Yes it has. Itachi was absolutely exhausted after using Tsukuyomi, and even Kakashi noted the chakra exhaustion Sasuke would go through if he used Raikiri and sharingan at the same time continually [1] 



> Just because you can see an attack, *doesn't mean you can dodge it*. Pretty sure Lee covered this in Part-1, and Sasuke against Kyuubi Naruto. Your body has to move faster than the attack to dodge it or react to it in a way that is favorable. I can clearly sit and watch Muhammed Ali box, I can see his hands flying, does that give me the ability to dodge them or block the attacks if I were to fight him?



Never did I state that Tsunade could dodge his attacks, read what I _actually_ said. You could probably block one of Muhammed Ali's blows if you were able to see it coming and physically strong enough, and hey, Tsunade is both of those things when it comes to Itachi.



> Plus they weren't moving as fast as you would like to think. To me they were outpacing Base Bee's level of speed and not by much. Which is fast, don't get me wrong.



Not far off Itachi's speed level at all.



> The second scan you provided...Don't understand it. She was already concerned for Naruto before he even threw his punch, let alone during. Again though, his punches aren't that fast.

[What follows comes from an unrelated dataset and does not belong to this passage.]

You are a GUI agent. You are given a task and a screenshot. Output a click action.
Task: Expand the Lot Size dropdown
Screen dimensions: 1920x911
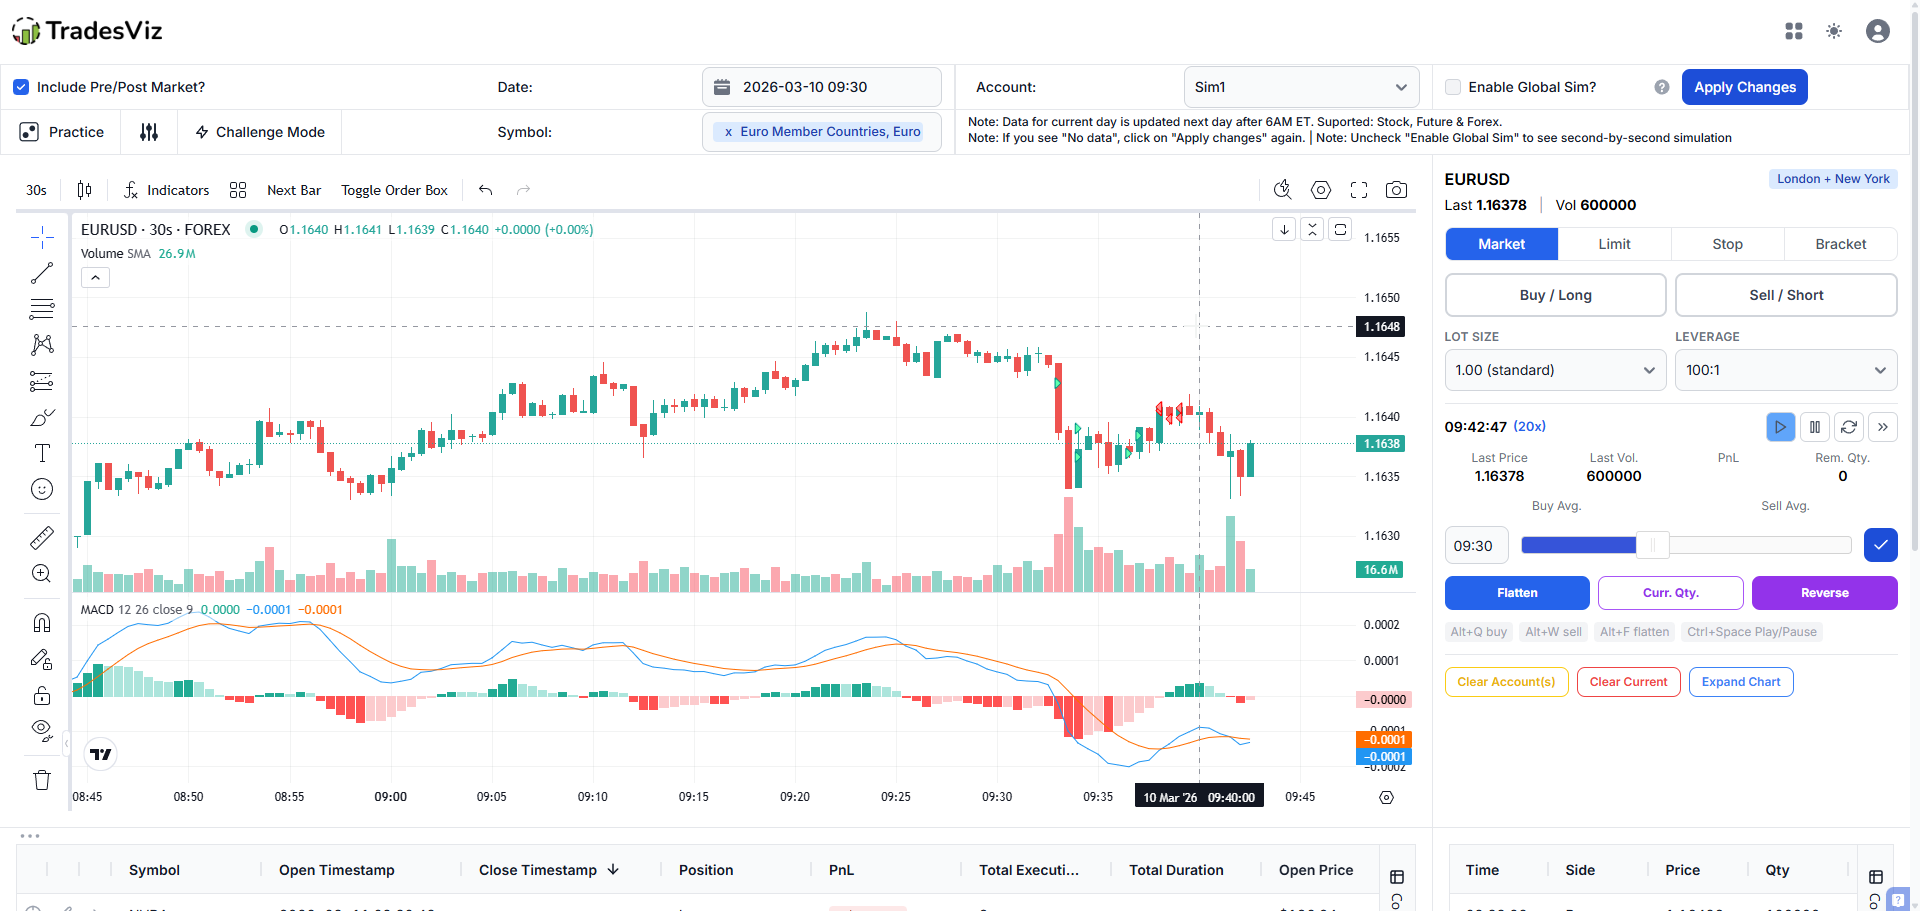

Ei throws a punch. Tsunade moves forward and shouts " Wait! ". She had time to react. 



> Not really.



There are plenty of explanations in it for why genjutsu wouldn't work and for why his speed isn't enough to put her down. There are entire paragraphs on it. . .​​


----------



## BringerOfCarnage (May 23, 2013)

Assuming that decapitation or a kunai to the brain successfully kills Tsunade, I'm going to give it to Itachi mid-high diff.

How does Itachi intend to achieve this, you ask?

*Genjutsu*
Now it's pretty well established that Itachi's normal Sharingan genjutsus are capable of affecting Sannin level shinobi (Orochimaru falling under the paralysis illusion pretty quickly).
Yes, I know that Orochimaru was attempting to break it, but it did give Itachi enough time to hack his hand off.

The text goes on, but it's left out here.